Saturday, March 24, 2012

The Mittlemans of Middletown

The day wasn't promising. A morning run with my good friends, the Middletown dead, in the Wesleyan cemetery. I like them. I like Rebecca, wife of Thomas Cooke. After life's fitful sleep, her headstone reads, she sleeps well. I like the thin, toothlike tombstones, made with a bare minimum of stone. The trees are starting to bloom.

I feel comfortable in the Jewish section, by the tennis courts. The Mittlemans have the most recent plots I've seen. Stones placed on Judith's headstone, the grass still in square sections from her burial.

Another Mittleman headstone in another neighborhood of the cemetery, similar design, minus the star of David. Sadie died within a few years of Judith. I wonder about the Mittlemans, their sway in this town.

I believe this will be the best the day has to offer, but my stepdaughter, A, calls. She's in Rhode Island, she has the day free. I can get in a car and see her, as simple as that. Less than two hours to drive.

I stop at the diner for lunch before I set out. B makes me knee-weakening food, sends me off with bread and muffins for A. Across the table are a young Polish-American couple, eating here for the first time. The girl's forehead creases with pure pleasure in the taste.

I drive. I've forgotten that I used to love driving, before I lived in a place where it wasn't necessary, the kind of place I'd always wanted to live. When I first got my license, driving meant freedom, and that feeling comes back as the miles roll out under my wheels. Music and NPR on the radio.

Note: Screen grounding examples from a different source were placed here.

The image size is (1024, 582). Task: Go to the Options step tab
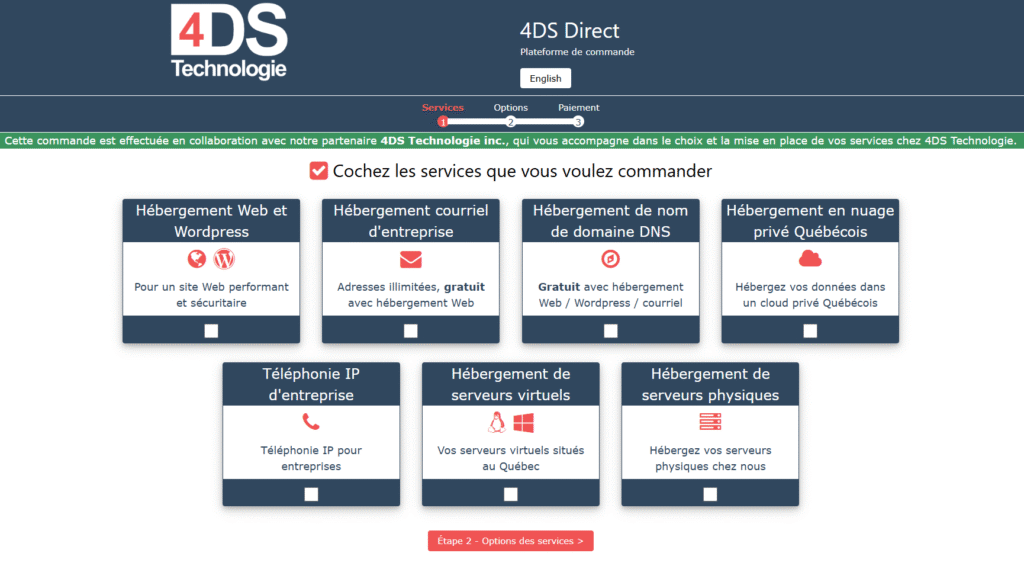pyautogui.click(x=510, y=108)
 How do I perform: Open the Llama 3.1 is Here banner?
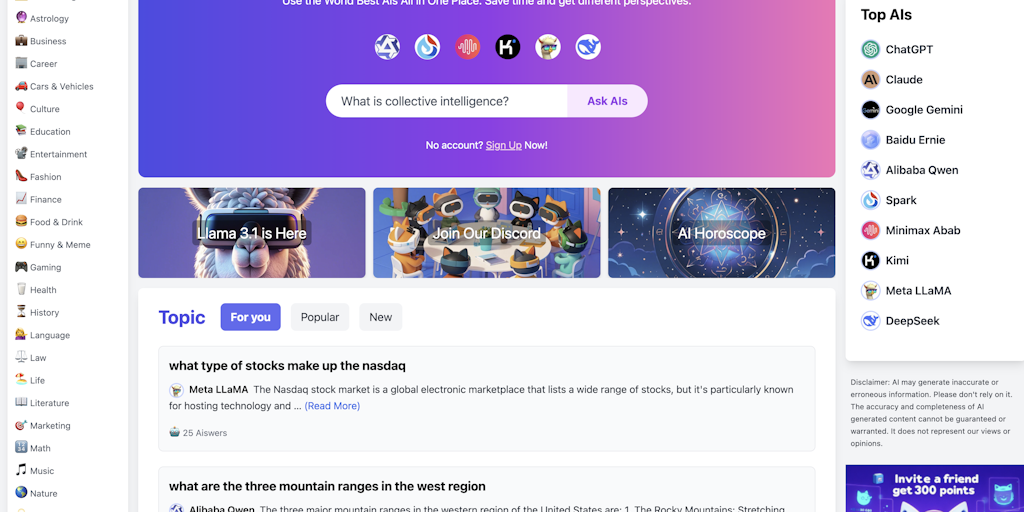(252, 232)
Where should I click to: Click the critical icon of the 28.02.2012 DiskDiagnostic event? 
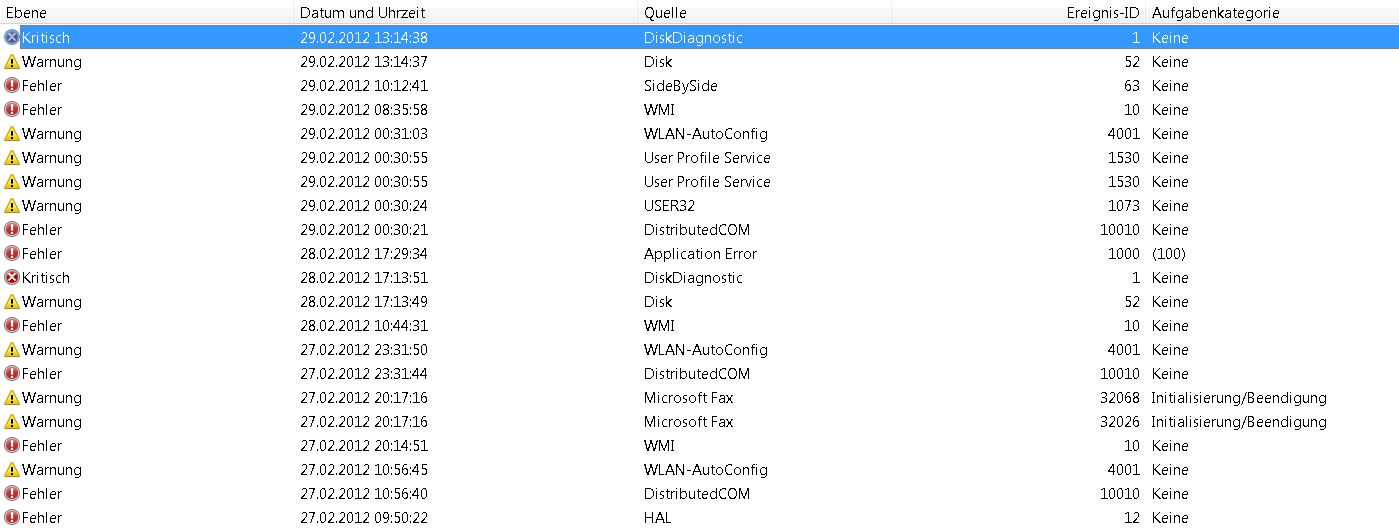tap(12, 278)
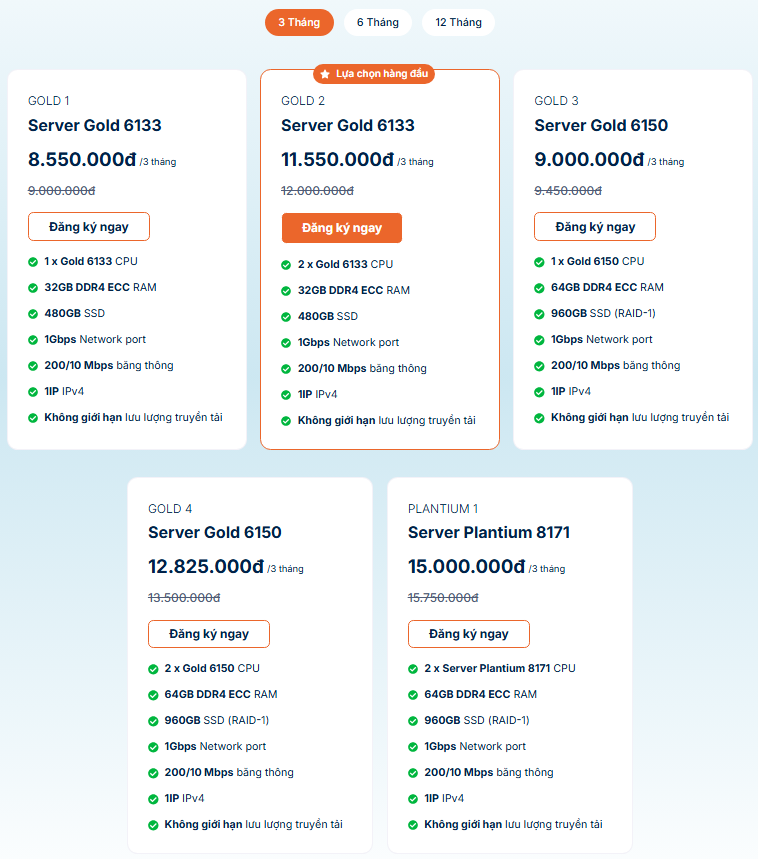Click the check icon beside Gold 1's 480GB SSD
Screen dimensions: 758x859
coord(34,313)
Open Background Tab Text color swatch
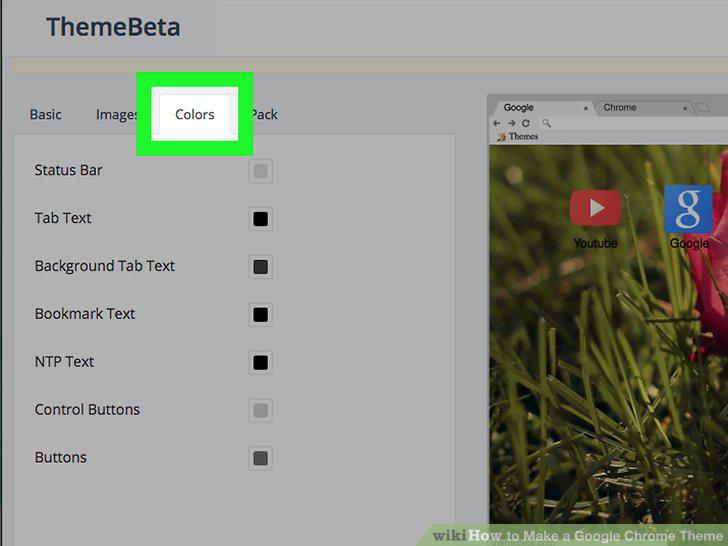The image size is (728, 546). [260, 266]
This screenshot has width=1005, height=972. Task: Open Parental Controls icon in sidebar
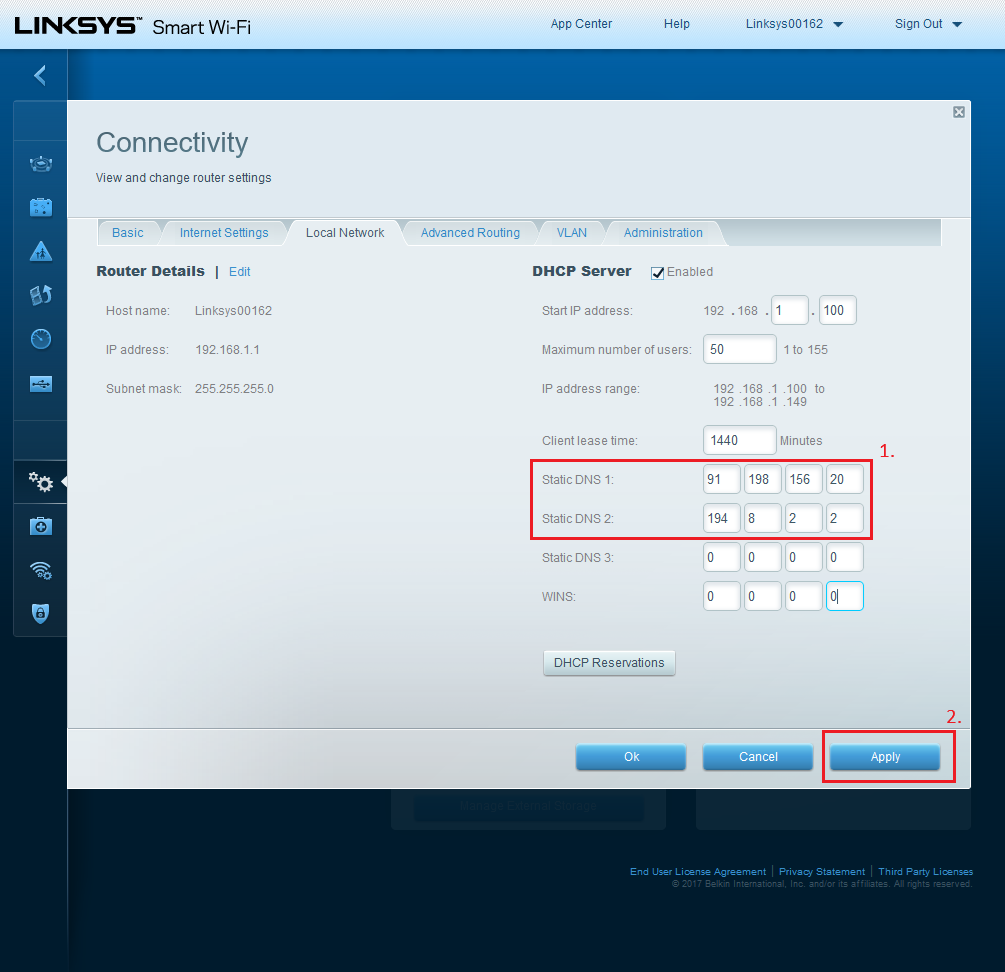pyautogui.click(x=40, y=252)
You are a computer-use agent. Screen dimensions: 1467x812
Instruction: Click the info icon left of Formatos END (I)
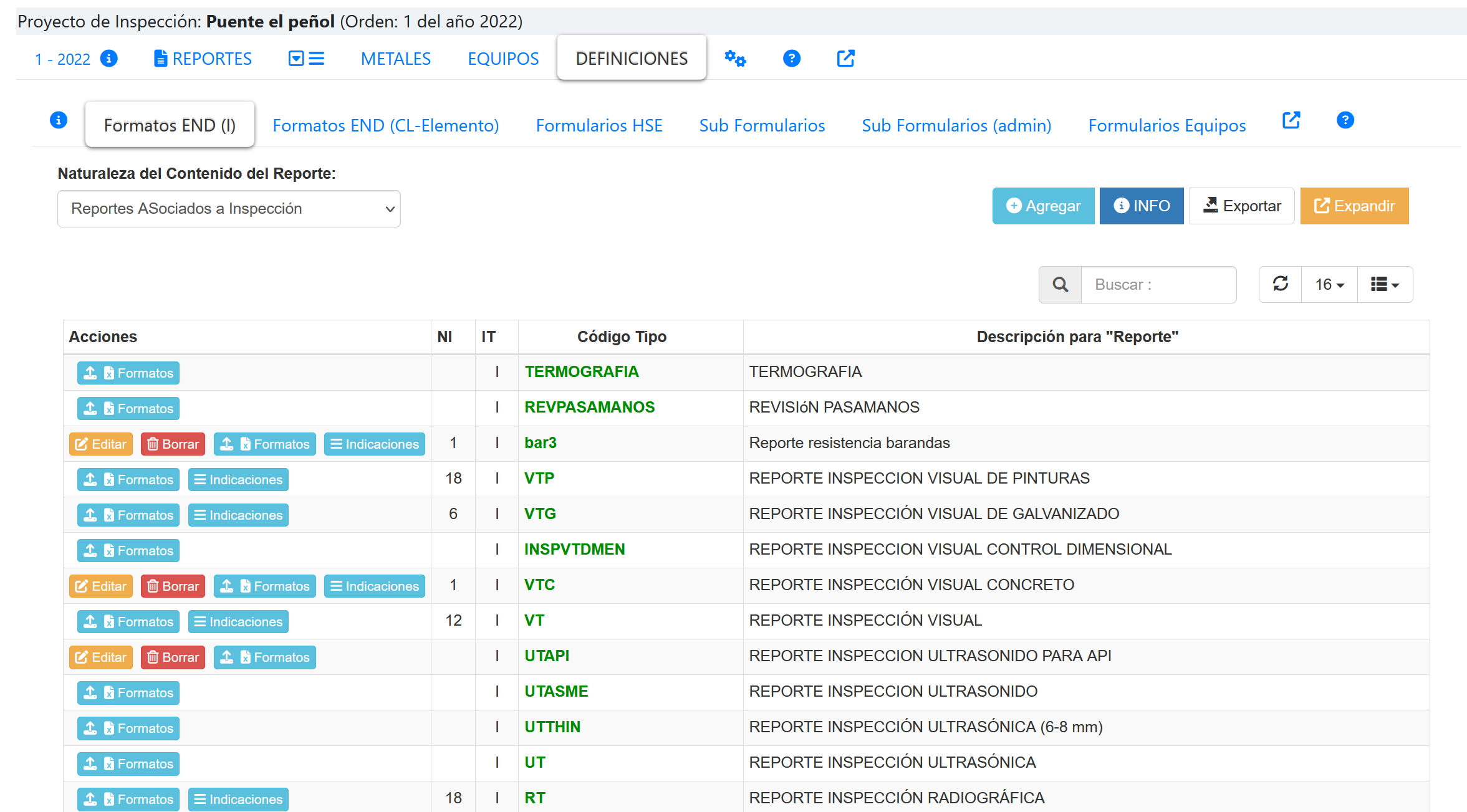click(x=59, y=120)
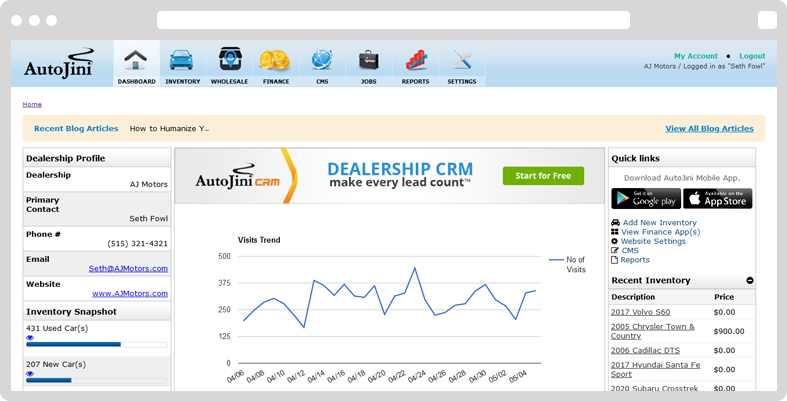The image size is (787, 401).
Task: Click Get it on Google Play badge
Action: (x=646, y=198)
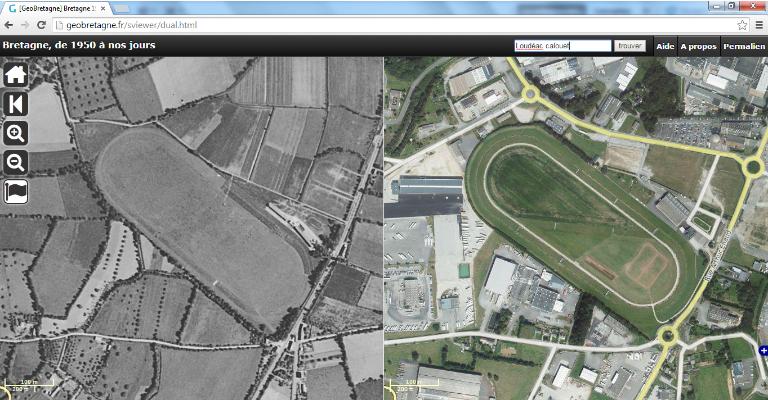Close the GeoBretagne tab
Image resolution: width=768 pixels, height=400 pixels.
(x=103, y=7)
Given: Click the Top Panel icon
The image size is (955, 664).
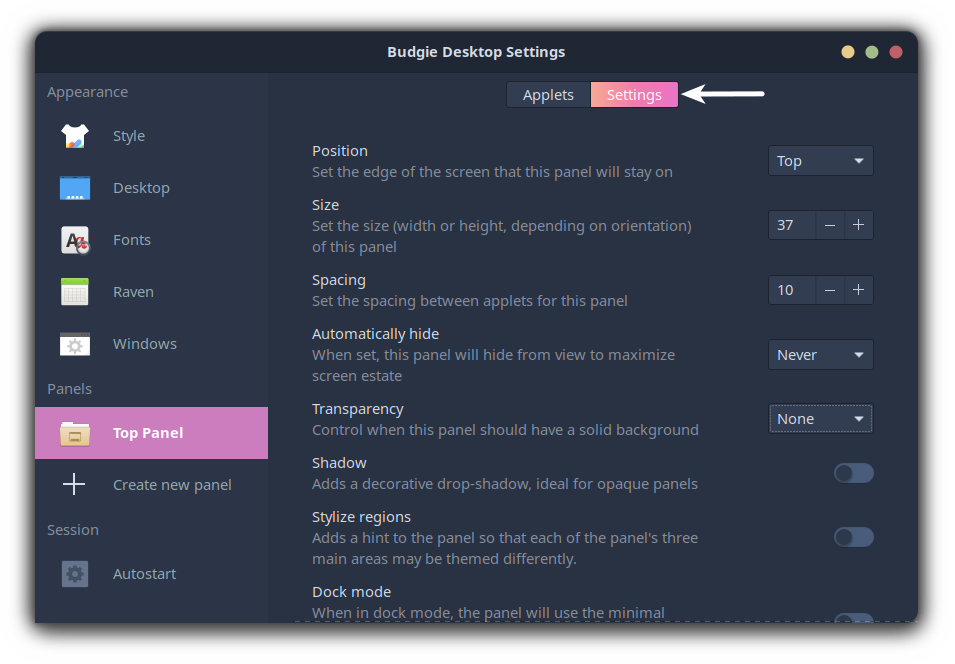Looking at the screenshot, I should coord(74,432).
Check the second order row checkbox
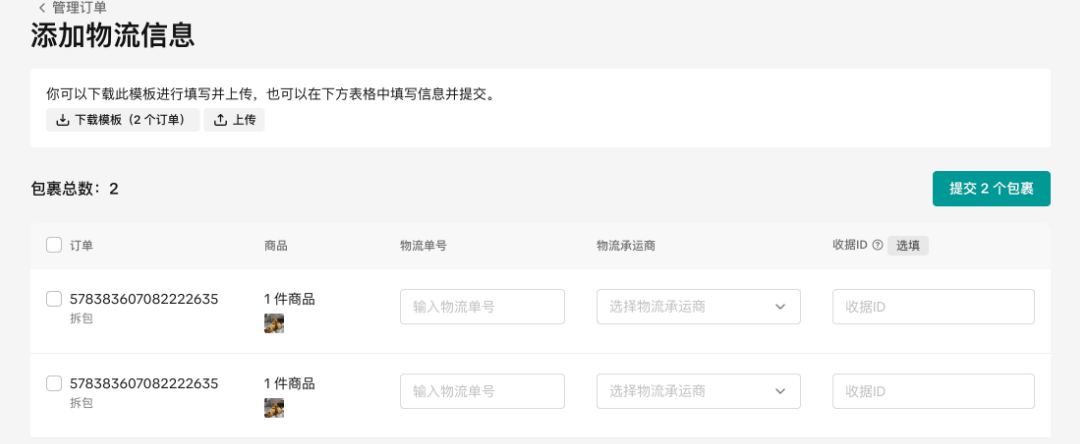The height and width of the screenshot is (444, 1080). (54, 383)
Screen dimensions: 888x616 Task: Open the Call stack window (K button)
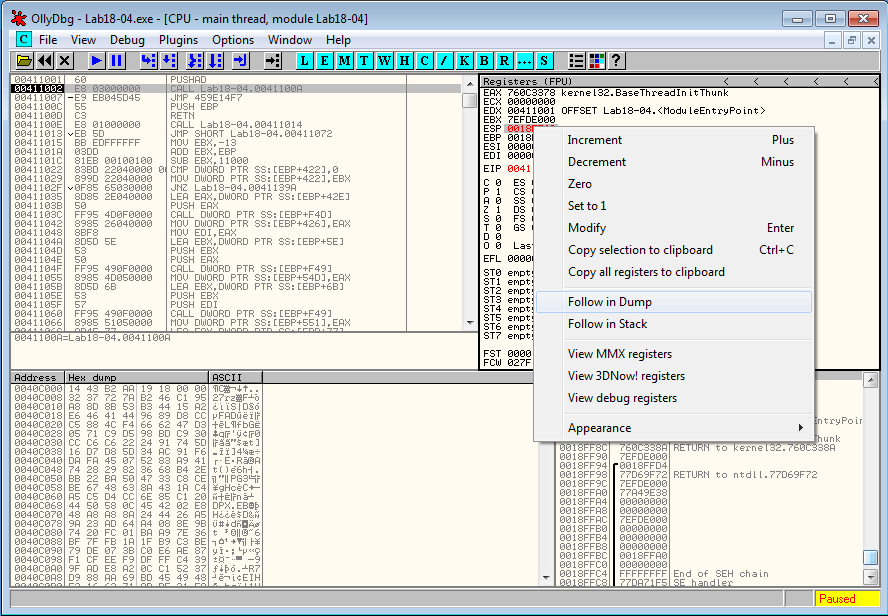point(465,62)
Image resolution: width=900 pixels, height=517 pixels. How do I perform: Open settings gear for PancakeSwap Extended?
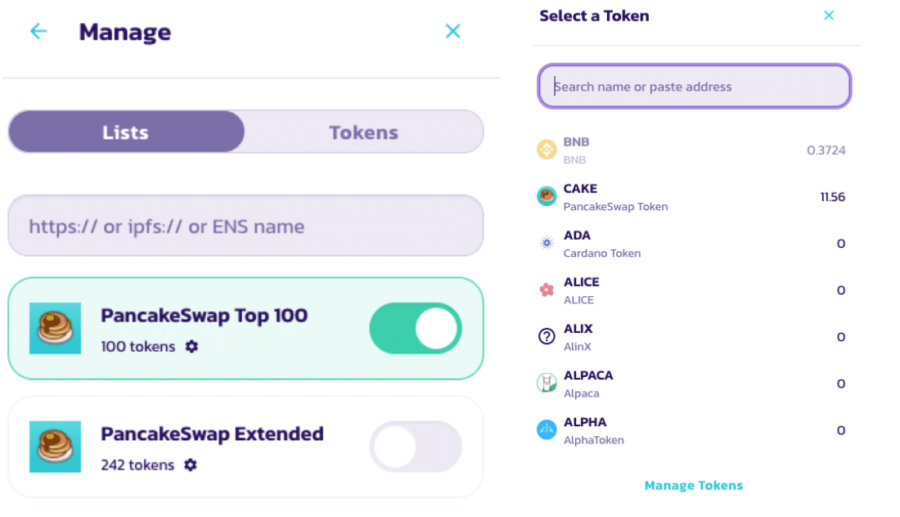191,465
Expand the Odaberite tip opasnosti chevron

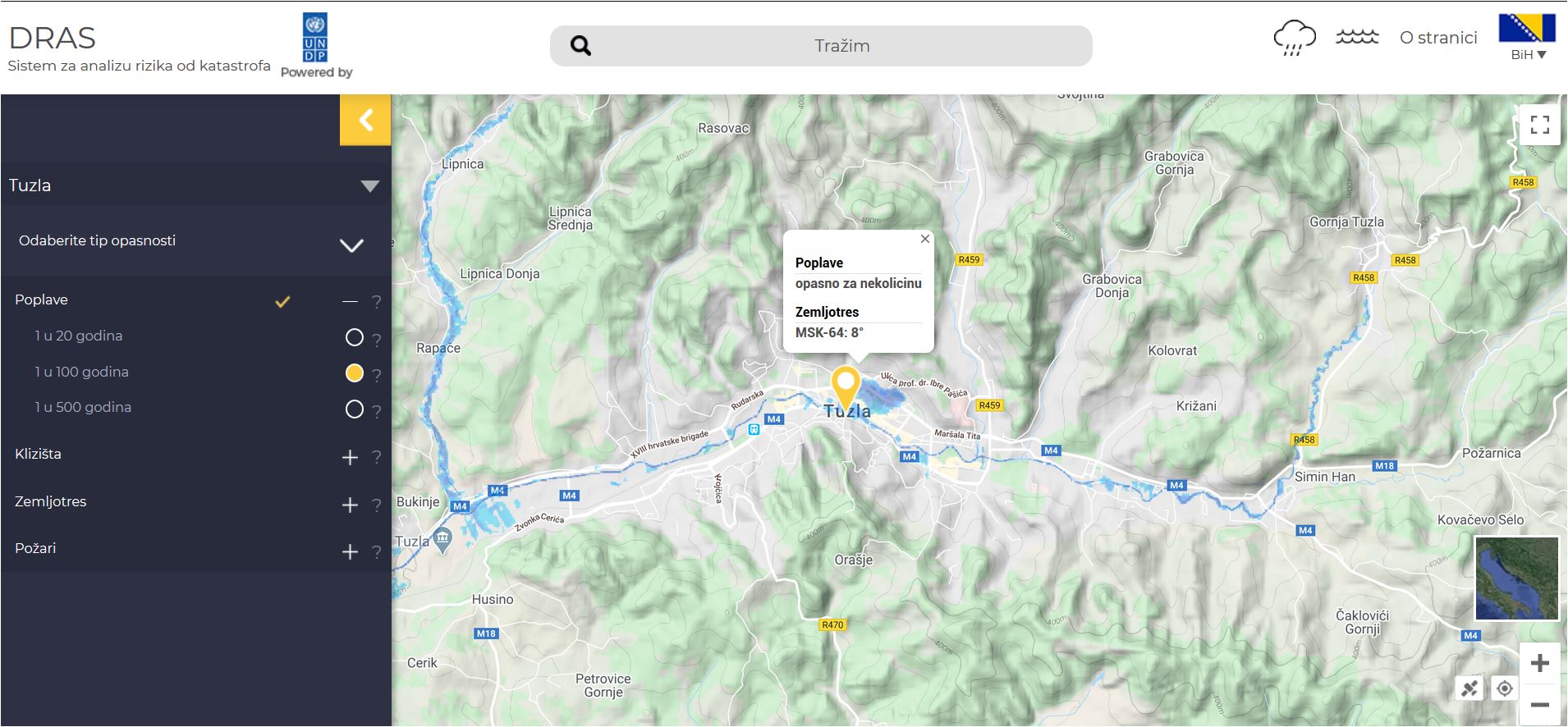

A is so beautiful I want to hold up my hands to shield her from the world, but it's too late. The last time I saw her, she was a girl, but she's all her own person now. We have dinner at a Thai/Japanese/Vietnamese place near the airport, and talk ourselves out, almost.

Back on the road and back to my home for the month. New friends invite me out. The girl from the diner, the Polish-American girl, works behind the bar. She seems taller and blonder and more authoritative here. She smiles to see me. My cohorts run out of steam early, school starts on Monday, they're all professors, they all have classes to prep.

I walk home alone and alert, listening to the sound of my feet. I feel rich and new and awake in the night. My neighbor asks if I have a cigarette. No, I say. I gave 'em up. Smart, he says, pulling back into the shadows, The cost these days.

1 comment:

Geo said...

I'd like to hear a recording of your feet, conversing with the ground.